The adopting release is published on SEC.gov and will be published in the Federal Register. Rule 192 will become effective 60 days after publication in the Federal Register. Compliance with Rule 192 will be required with respect to any ABS the first closing of the sale of which occurs 18 months after the date of publication in the Federal Register.
Hester Peirce: "As burdensome as it would have been for the Commission and commenters to formally re-engage, the consequences of getting this rule wrong loom large enough to warrant one more round of comment.

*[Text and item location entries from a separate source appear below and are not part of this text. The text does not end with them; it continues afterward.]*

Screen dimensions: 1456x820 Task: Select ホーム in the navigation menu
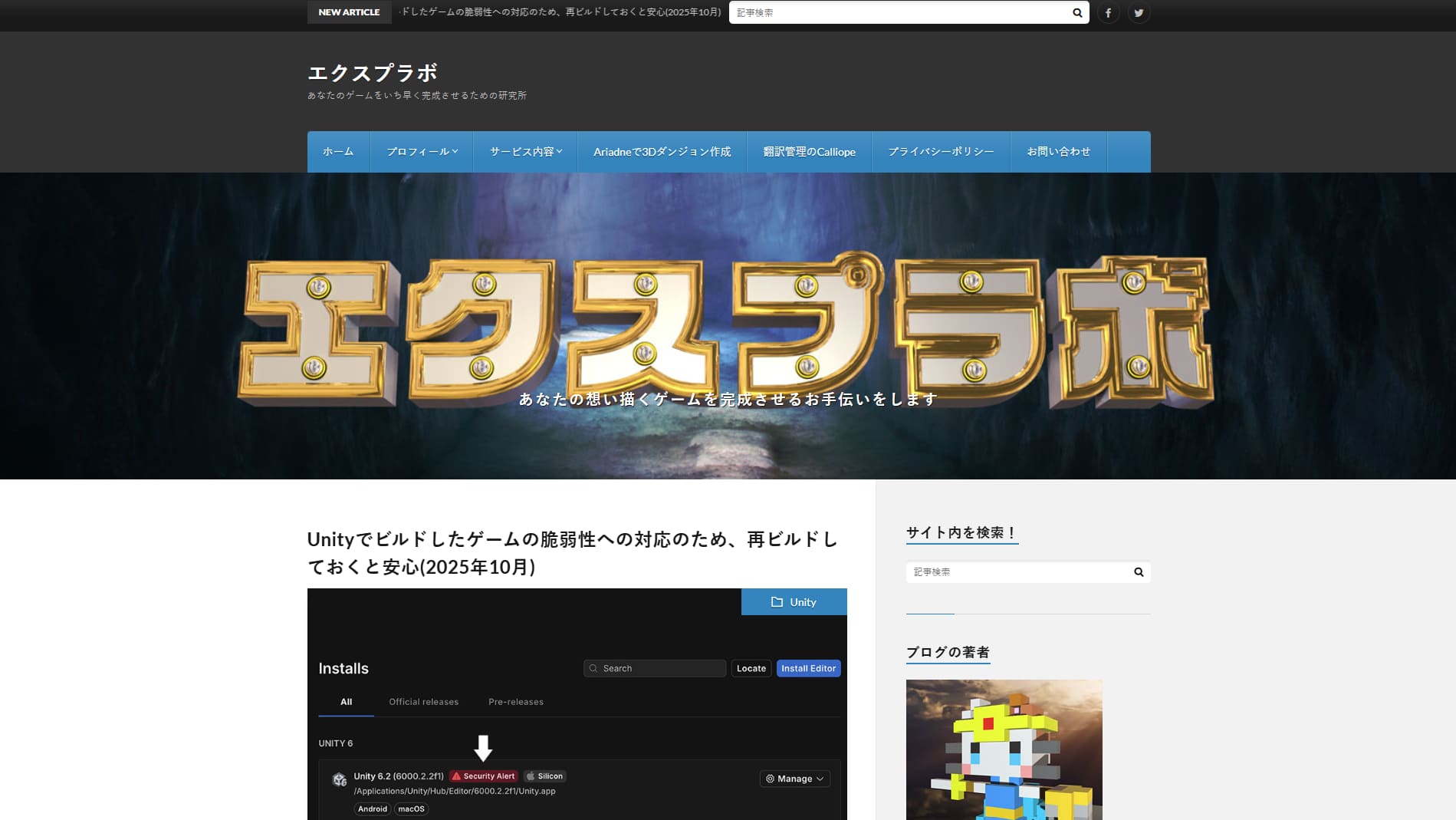tap(338, 151)
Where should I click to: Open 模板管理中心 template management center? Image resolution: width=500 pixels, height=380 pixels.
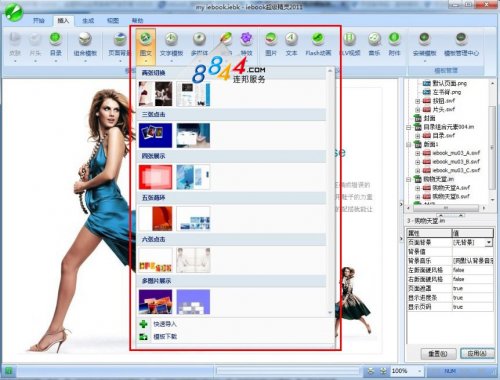(x=461, y=44)
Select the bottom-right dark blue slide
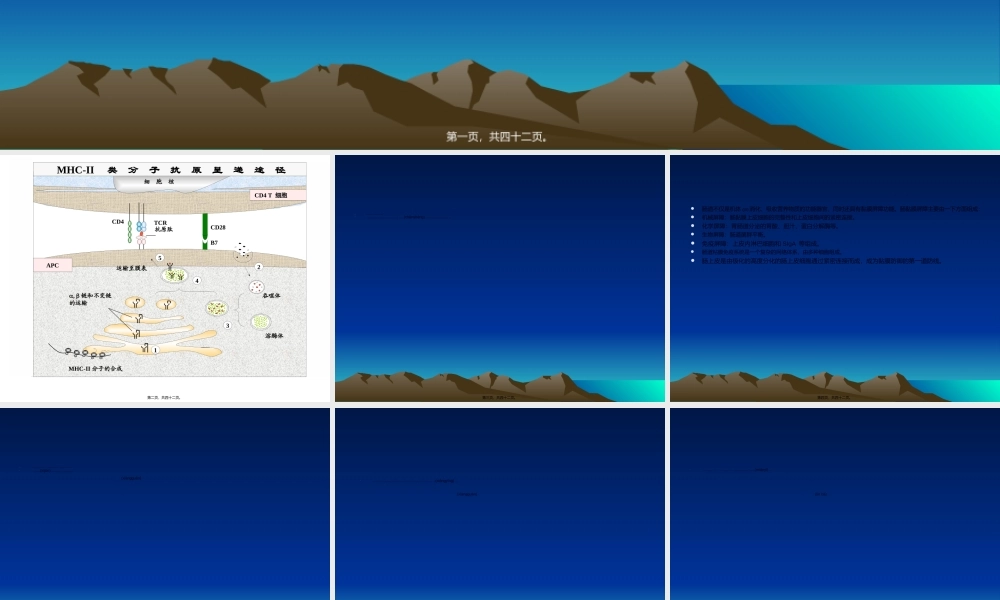The height and width of the screenshot is (600, 1000). pos(834,503)
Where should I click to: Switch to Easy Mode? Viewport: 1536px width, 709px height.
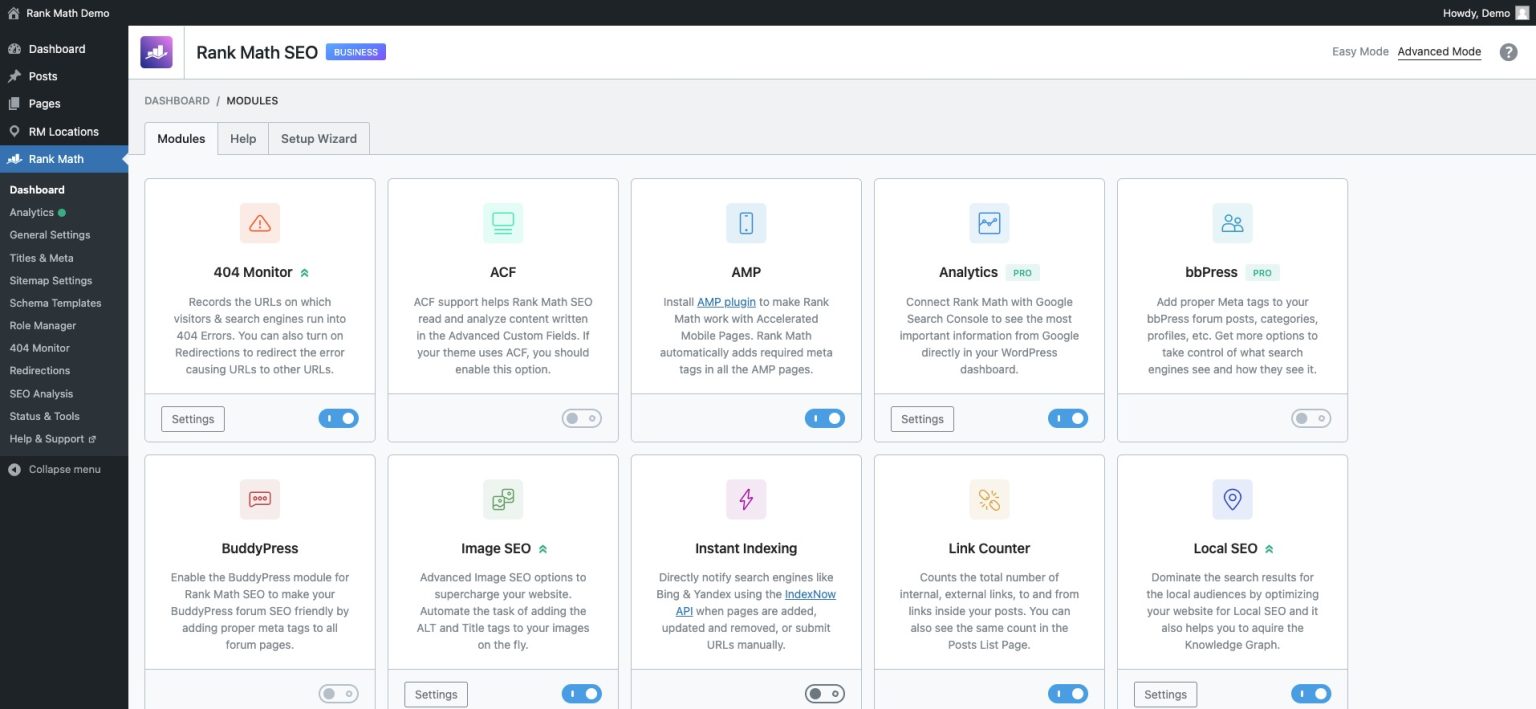point(1360,51)
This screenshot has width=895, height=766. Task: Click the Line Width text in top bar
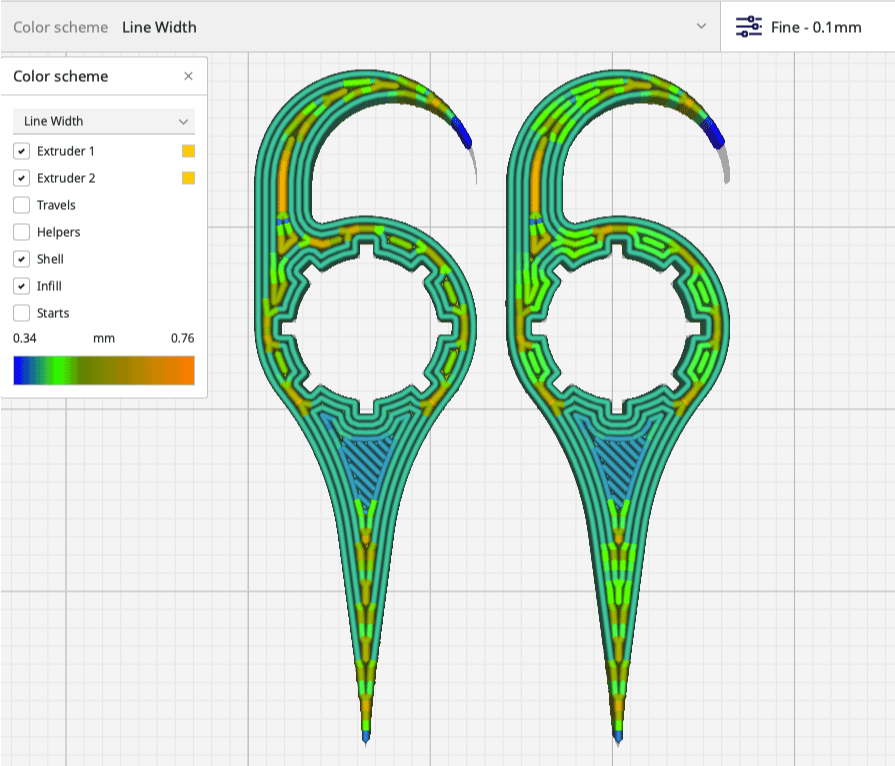159,27
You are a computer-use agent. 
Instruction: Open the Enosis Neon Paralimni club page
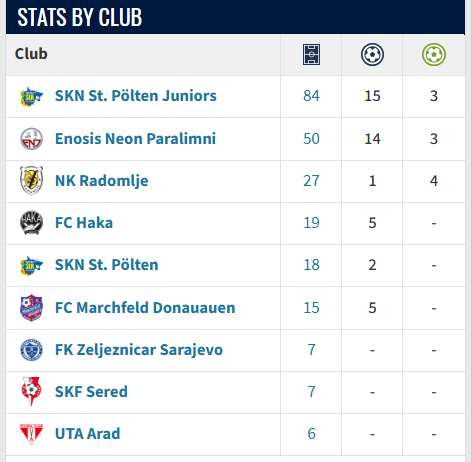pos(135,139)
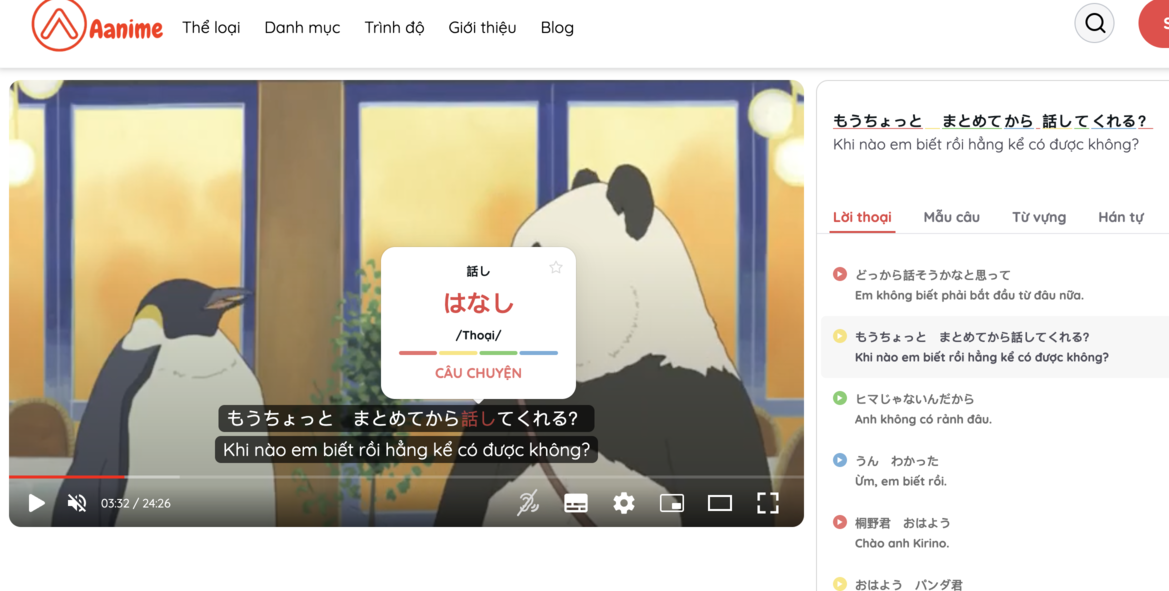Enable miniplayer mode
Screen dimensions: 1169x591
(x=672, y=503)
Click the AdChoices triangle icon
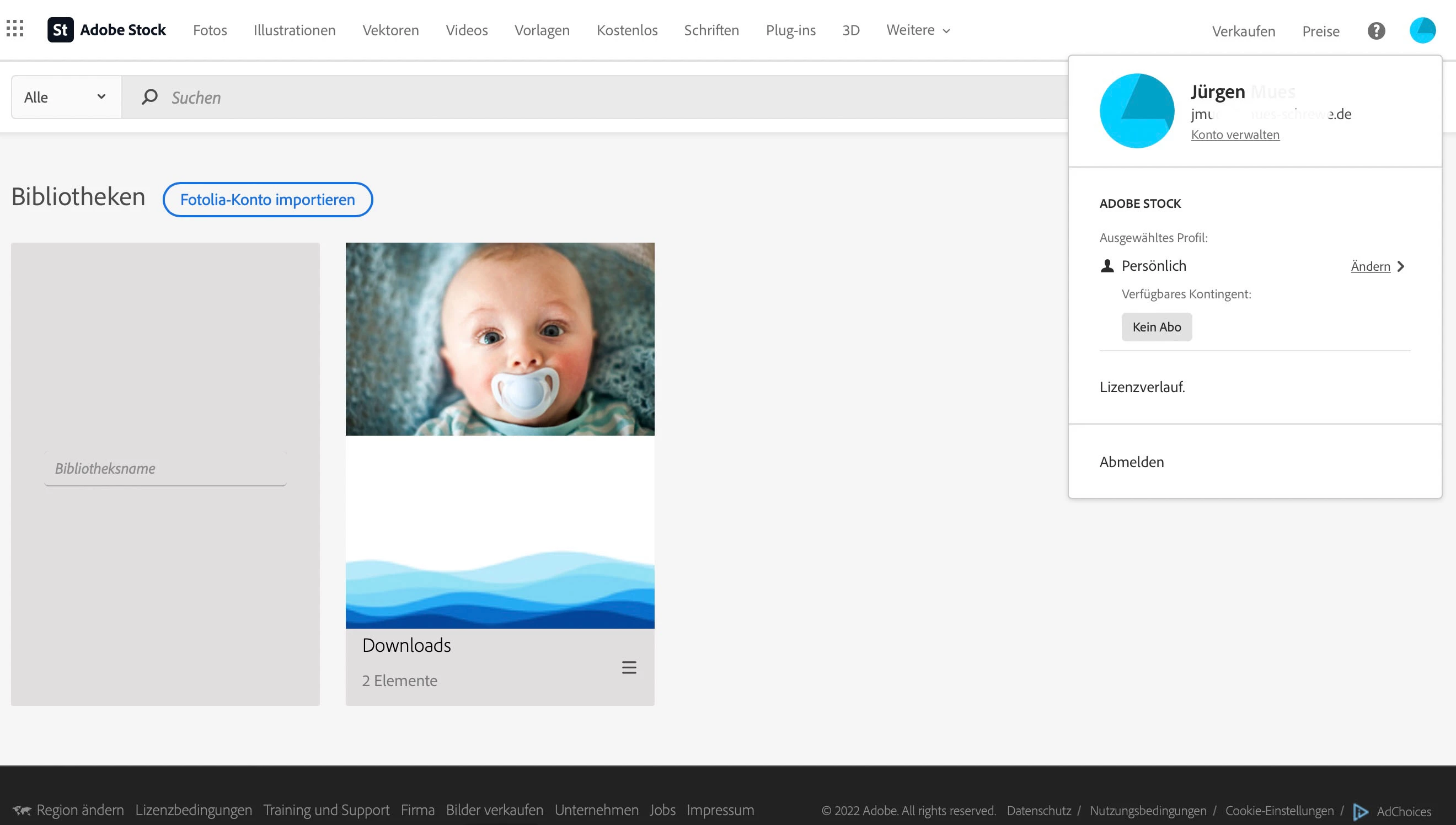 coord(1359,811)
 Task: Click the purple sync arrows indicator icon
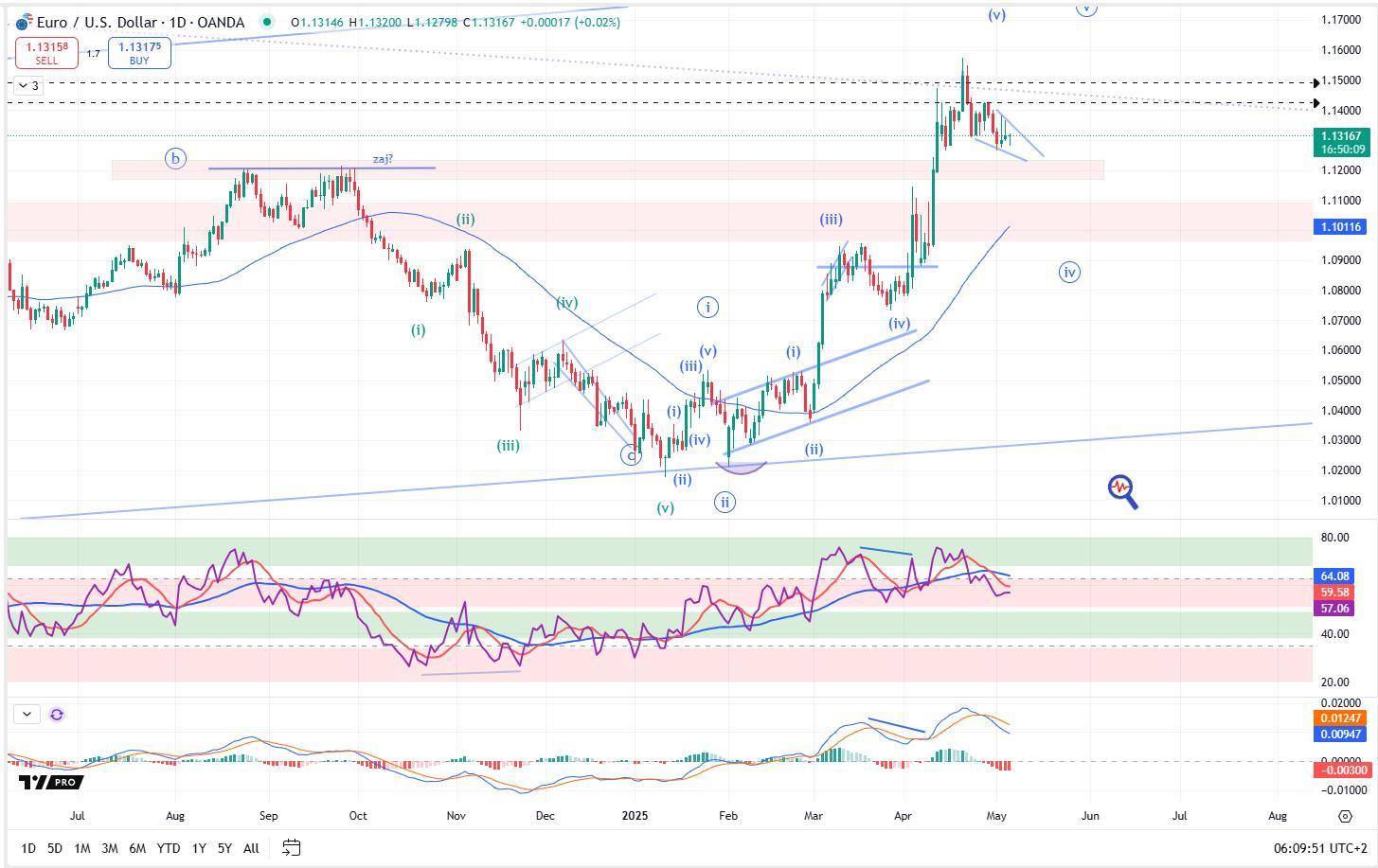(x=57, y=715)
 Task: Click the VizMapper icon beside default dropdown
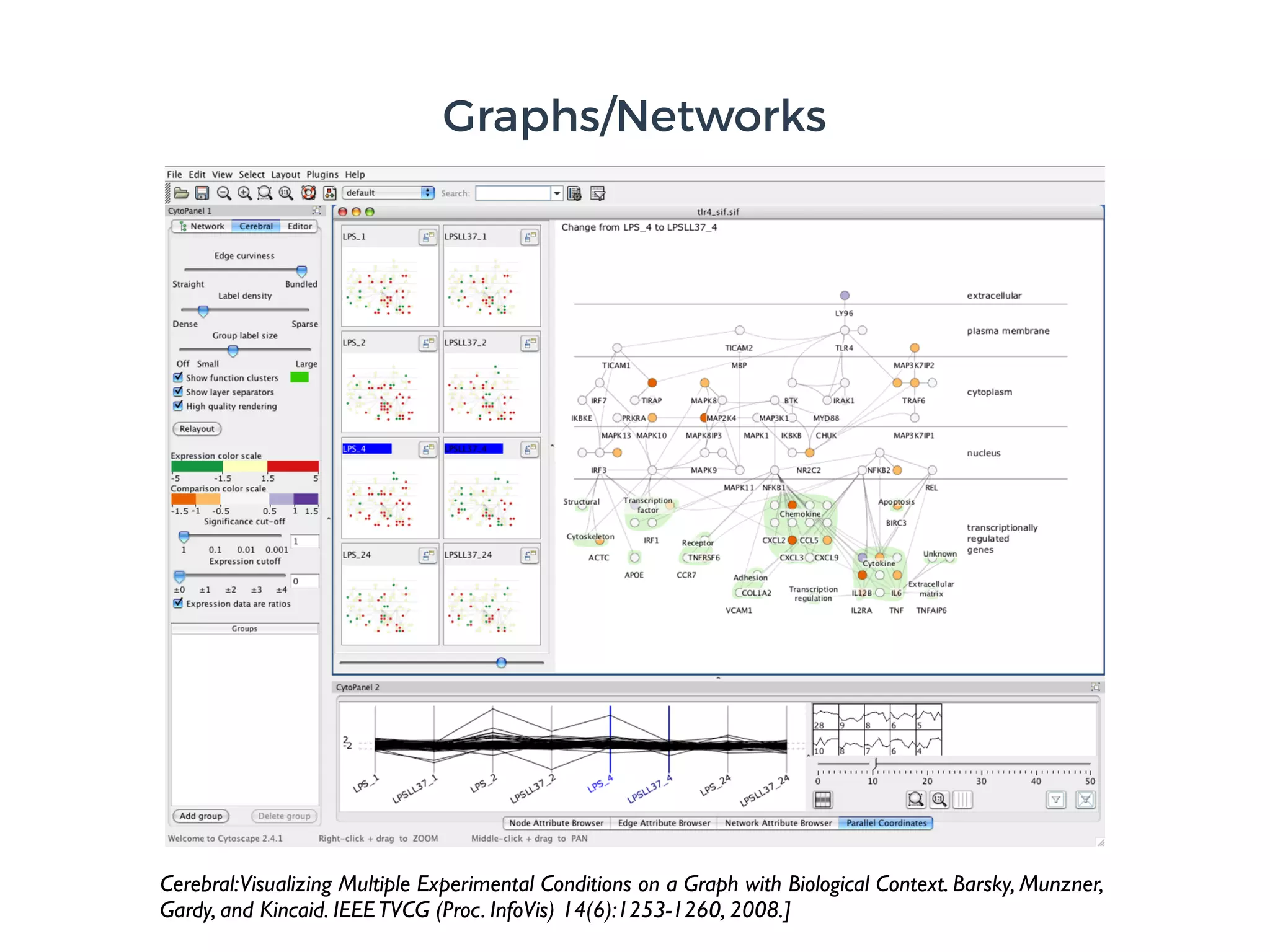(x=330, y=193)
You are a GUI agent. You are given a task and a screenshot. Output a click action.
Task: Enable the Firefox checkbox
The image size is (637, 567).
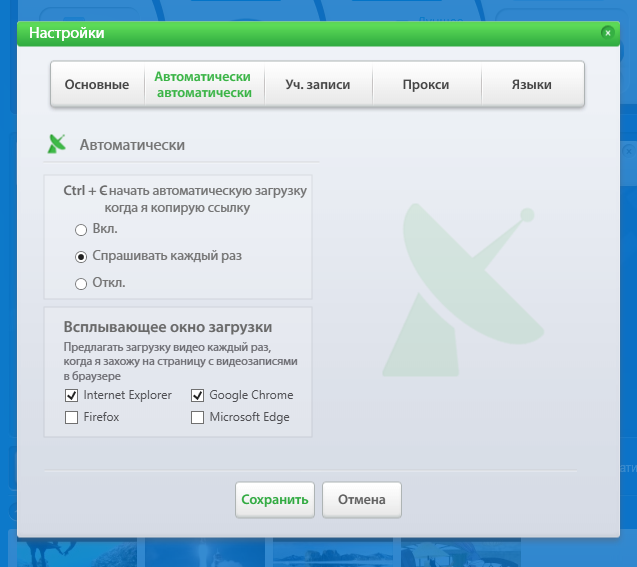click(x=71, y=417)
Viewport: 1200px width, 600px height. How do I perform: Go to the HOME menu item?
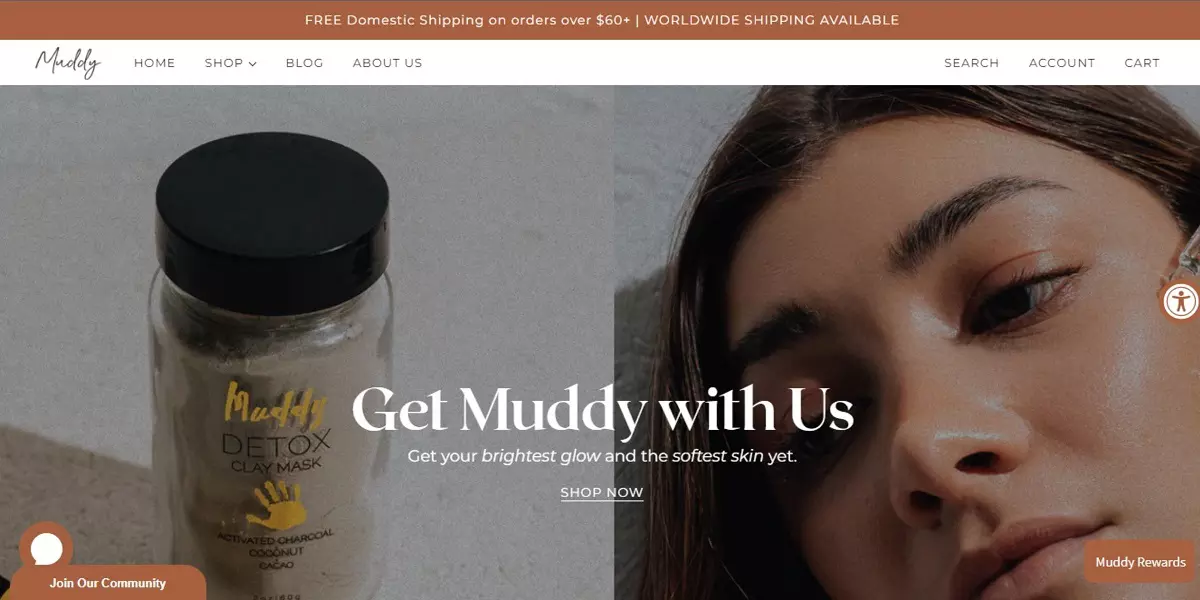[155, 63]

Accordingly, I dissent."
Gary Gensler : "I am pleased to support this rule as it fulfills Congress’s mandate to address conflicts of interests in the securitization market, a market which was at the center of the 2008 financial crisis."
- SEC Adopts Rule to Prohibit Conflicts of Interest in Certain Securitizations.
- This rule aims to prevent material conflicts of interest in the sale of asset-backed securities (ABS).
- It prohibits securitization participants from engaging in transactions that could result in a material conflict of interest with ABS investors for a specified period.
- The rule defines a "conflicted transaction" as one that involves a short sale of the ABS, the purchase of a credit derivative linked to the ABS, or a transaction economically equivalent to these, excluding those that only hedge general interest rate or currency risks.
- The transaction also must be considered materially important by a reasonable investor.
- The rule allows exceptions for risk-mitigating hedging activities, liquidity commitments, and bona fide market-making activities, subject to certain conditions.
- The rule will be effective 60 days after publication in the Federal Register, with compliance required for any ABS whose first sale closing occurs 18 months after this publication.